An environment with obstacles was tested on the simulation software MATLAB to determine the optimality of the proposed DFA-based controller in terms of path length and time required for navigation. Three controllers (DA, FL, DA-FL) were used for navigation, and the output is illustrated in Figure 8, Figure 9 and Figure 10. The Path length and time of the three controllers are shown in Table 3.

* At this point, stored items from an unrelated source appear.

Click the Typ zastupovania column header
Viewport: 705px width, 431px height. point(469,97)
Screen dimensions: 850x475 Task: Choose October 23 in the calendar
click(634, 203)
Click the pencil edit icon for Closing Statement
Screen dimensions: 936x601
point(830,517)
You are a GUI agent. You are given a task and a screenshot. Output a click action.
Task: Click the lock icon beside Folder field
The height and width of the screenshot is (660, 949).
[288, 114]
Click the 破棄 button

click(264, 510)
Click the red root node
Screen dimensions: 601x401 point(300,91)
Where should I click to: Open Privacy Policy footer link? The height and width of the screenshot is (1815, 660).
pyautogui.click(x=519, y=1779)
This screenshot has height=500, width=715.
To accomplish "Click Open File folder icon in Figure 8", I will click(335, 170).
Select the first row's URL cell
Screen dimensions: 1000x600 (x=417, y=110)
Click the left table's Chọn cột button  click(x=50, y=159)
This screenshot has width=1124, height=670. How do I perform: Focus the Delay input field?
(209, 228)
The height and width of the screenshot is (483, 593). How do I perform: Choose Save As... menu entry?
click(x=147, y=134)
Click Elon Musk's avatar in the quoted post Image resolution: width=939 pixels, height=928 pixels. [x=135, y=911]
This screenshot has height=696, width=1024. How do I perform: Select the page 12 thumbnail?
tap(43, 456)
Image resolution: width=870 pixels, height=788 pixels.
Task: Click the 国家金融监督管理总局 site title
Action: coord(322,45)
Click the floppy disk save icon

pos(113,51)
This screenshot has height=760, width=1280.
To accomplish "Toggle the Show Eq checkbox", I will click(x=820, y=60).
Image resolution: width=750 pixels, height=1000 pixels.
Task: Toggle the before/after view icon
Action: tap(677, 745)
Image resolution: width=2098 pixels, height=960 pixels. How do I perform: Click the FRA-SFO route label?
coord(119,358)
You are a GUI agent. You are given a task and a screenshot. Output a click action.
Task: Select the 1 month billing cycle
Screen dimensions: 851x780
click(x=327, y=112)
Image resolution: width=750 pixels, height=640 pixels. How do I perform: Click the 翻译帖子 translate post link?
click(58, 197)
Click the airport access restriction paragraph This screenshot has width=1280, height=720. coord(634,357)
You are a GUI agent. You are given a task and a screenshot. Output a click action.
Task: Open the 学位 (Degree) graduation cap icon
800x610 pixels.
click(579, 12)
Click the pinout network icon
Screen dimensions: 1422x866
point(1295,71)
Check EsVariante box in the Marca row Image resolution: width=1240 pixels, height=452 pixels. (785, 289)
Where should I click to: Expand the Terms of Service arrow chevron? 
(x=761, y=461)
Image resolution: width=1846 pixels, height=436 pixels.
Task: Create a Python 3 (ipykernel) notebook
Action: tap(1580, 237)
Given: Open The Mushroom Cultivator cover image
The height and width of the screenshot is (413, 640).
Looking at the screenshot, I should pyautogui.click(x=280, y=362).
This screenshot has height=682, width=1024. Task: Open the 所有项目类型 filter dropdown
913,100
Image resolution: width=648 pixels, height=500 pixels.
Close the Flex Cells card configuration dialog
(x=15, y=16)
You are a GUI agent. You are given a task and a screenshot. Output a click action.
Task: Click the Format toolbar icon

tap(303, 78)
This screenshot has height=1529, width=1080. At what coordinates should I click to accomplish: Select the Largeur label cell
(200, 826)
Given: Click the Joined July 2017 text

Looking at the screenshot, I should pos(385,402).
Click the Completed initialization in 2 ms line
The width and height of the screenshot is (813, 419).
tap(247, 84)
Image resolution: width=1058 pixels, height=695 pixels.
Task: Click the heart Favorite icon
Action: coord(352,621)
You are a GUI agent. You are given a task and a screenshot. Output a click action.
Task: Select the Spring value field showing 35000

All three controllers (DA, FL, DA-FL) are experimentally run in a similar environment to validate the simulation results, as shown in Figure 11, Figure 12 and Figure 13. These results are presented over its path length and navigation time, as shown in Table 4

The proposed Dragongly-Fuzzy hybrid controller is compared to existing standalone navigational controllers in the same environmental configuration shown in Figure 14 to determine its success. Table 5 and Table 6 compares the simulation and experimental results for all three controllers in terms of time and path length.

5. Conclusion

Different standalone metaheuristic algorithms were investigated in this proposed work to solve the navigational problem of an autonomous vehicle, and a new hybrid method was introduced. The proposed DA-FL controller is tested successfully over the standalone DA and FL controllers in a static obstacle environment. A set of experiments are performed to adjust the autonomous vehicle's parameters, which are directly connected to the smoothness of the generated path. The suggested technique allows the autonomous vehicle to reach its destination while avoiding obstacles and following a much-optimized path. Experimental and simulation findings demonstrate that the variation percentage is around 4% to 5% with the optimum path and time. When comparing the proposed hybrid controller and the standalone controller, it was found that the DA-FL hybrid controller takes the shortest path and time. In the future, the Dragonfly-Fuzzy controller can be implemented in a dynamic environment. It can be tested for navigation for underwater robots and aerial vehicles.